Once this is done, you can configure Prometheus Adapter to generate further custom metrics with its configuration values.
Metrics API
As a final point of discussion, I wanted to show how one would manually access metrics from the Metrics API (via the Kubernetes API).
Metrics API
kubectl get --raw "/apis/metrics.k8s.io/v1beta1"
kubectl get --raw "/apis/metrics.k8s.io/v1beta1/nodes"
kubectl get --raw "/apis/metrics.k8s.io/v1beta1/pods"
kubectl get --raw "/apis/metrics.k8s.io/v1beta1/namespaces/ubc/pods" | jq '.'
Custom Metrics API
The following example implies that a custom metric named phpfpm_process_utilization
was created.
kubectl get --raw "/apis/custom.metrics.k8s.io/v1beta1/namespaces/<namespace>/pods/*/phpfpm_process_utilization"

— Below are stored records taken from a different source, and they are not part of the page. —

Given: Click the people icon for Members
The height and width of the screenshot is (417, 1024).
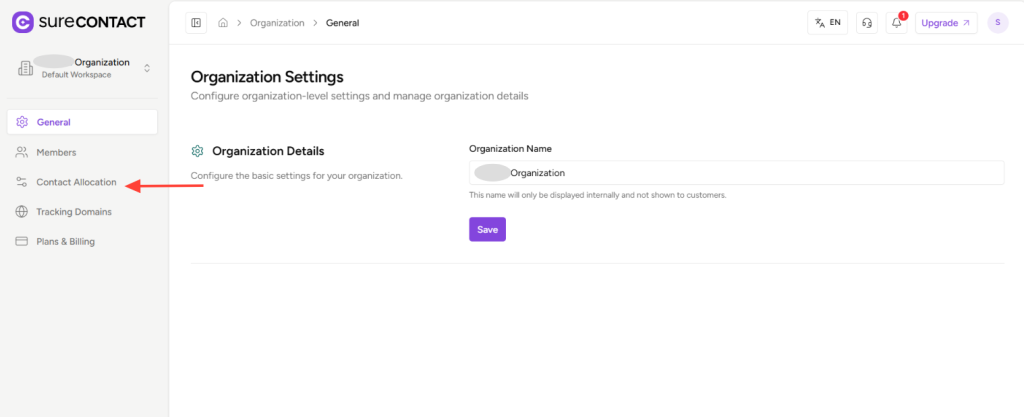Looking at the screenshot, I should coord(22,152).
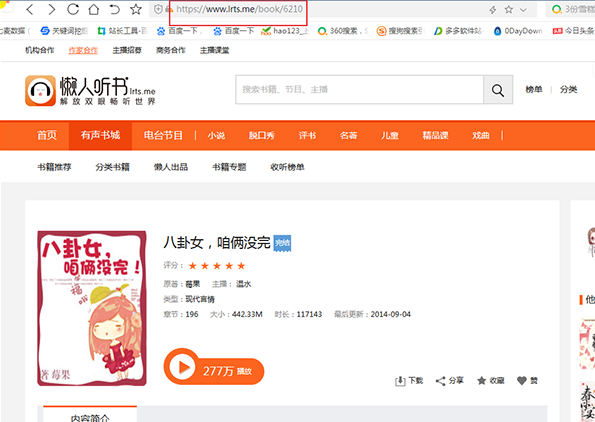This screenshot has height=422, width=595.
Task: Click the 作家合作 link
Action: point(83,50)
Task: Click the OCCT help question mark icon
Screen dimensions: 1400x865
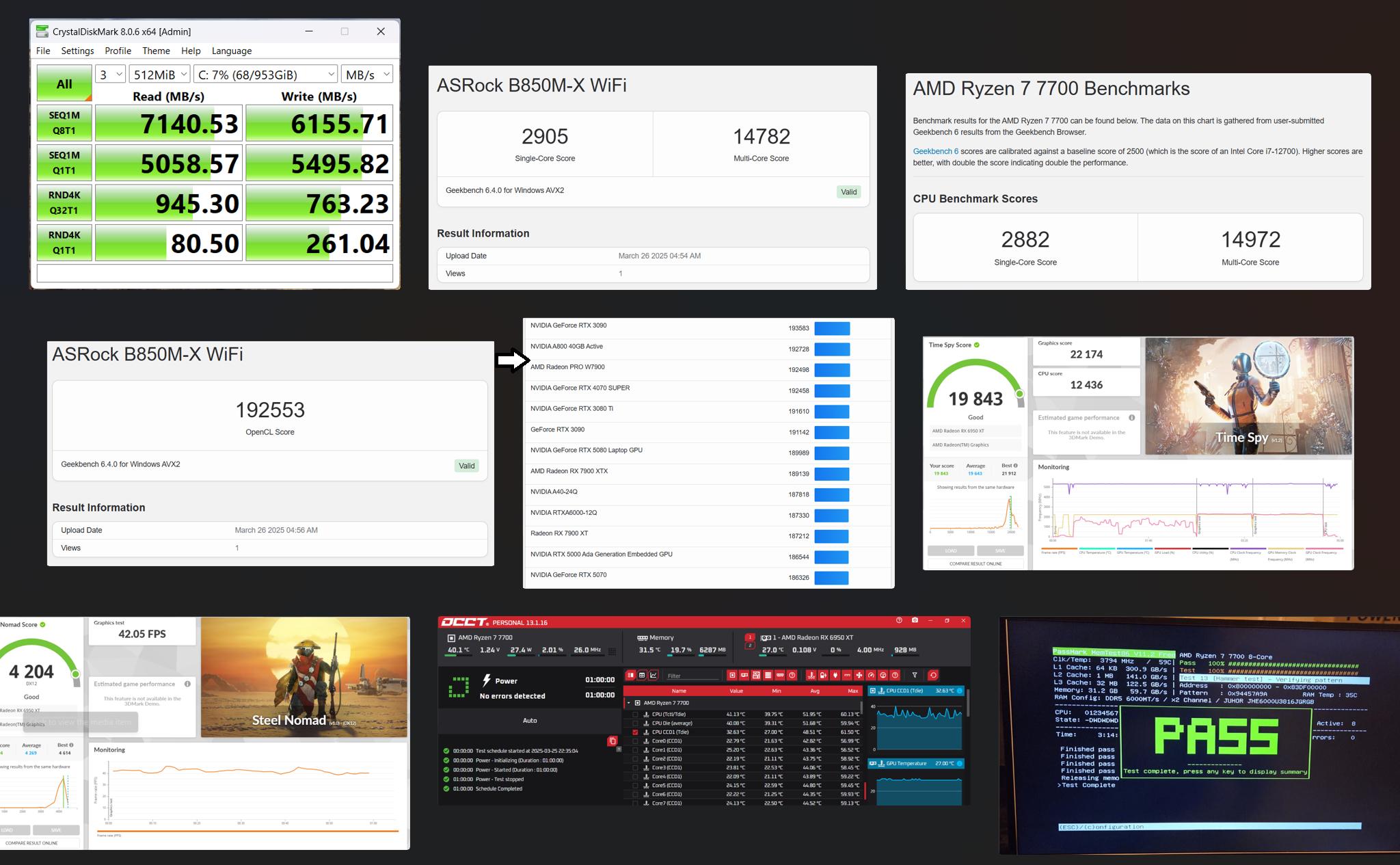Action: coord(899,620)
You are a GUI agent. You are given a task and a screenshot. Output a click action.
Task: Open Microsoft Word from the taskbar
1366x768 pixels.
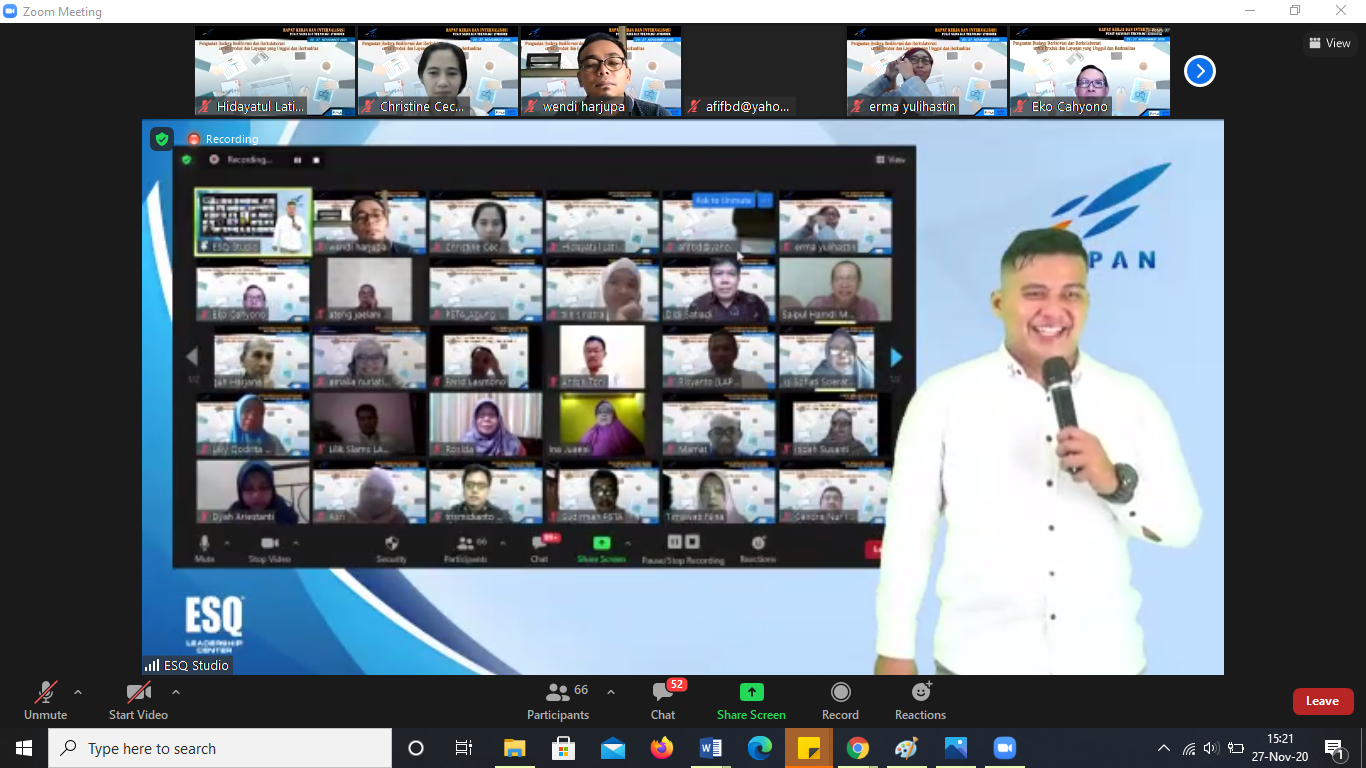(711, 748)
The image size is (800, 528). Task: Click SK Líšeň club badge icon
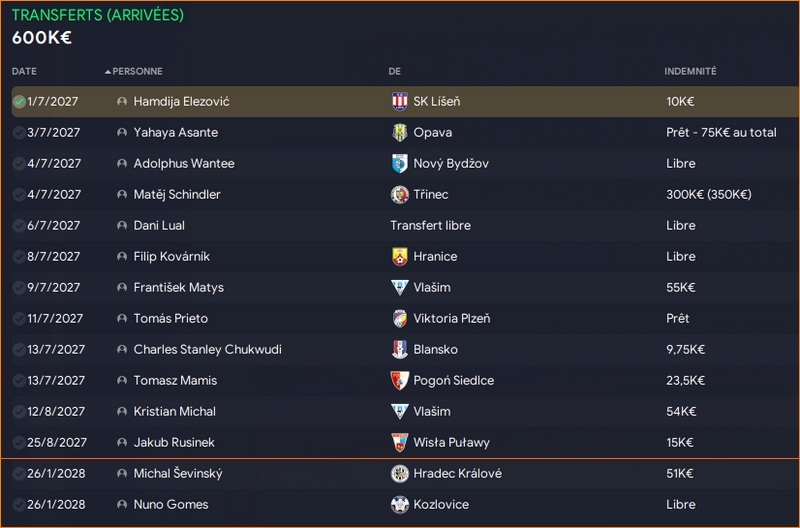(400, 102)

If you want to see a full list of all custom metrics, you can use this:
kubectl get --raw "/apis/custom.metrics.k8s.io/v1beta1" | jq '. | {metrics: .resources[].name}'
Note: If you run kubectl api-resources | grep metrics
, you will expect to see NodeMetrics and PodMetrics for metrics.k8s.io
, but nothing for custom.metrics.k8s.io
or external.metrics.k8s.io
. The reason for this is that these are not Kubernetes resources themselves, but rather they are API groups that expose custom metrics data.
Conclusion
Kubernetes is an amazing system for the management and networking of application infrastructure. This organization allows it the ability to expose crucial metrics to ensure system stability. I would definitely recommend installing the Kube Prometheus Stack chart together with the Prometheus Adapter chart to take advantage of what this package can offer.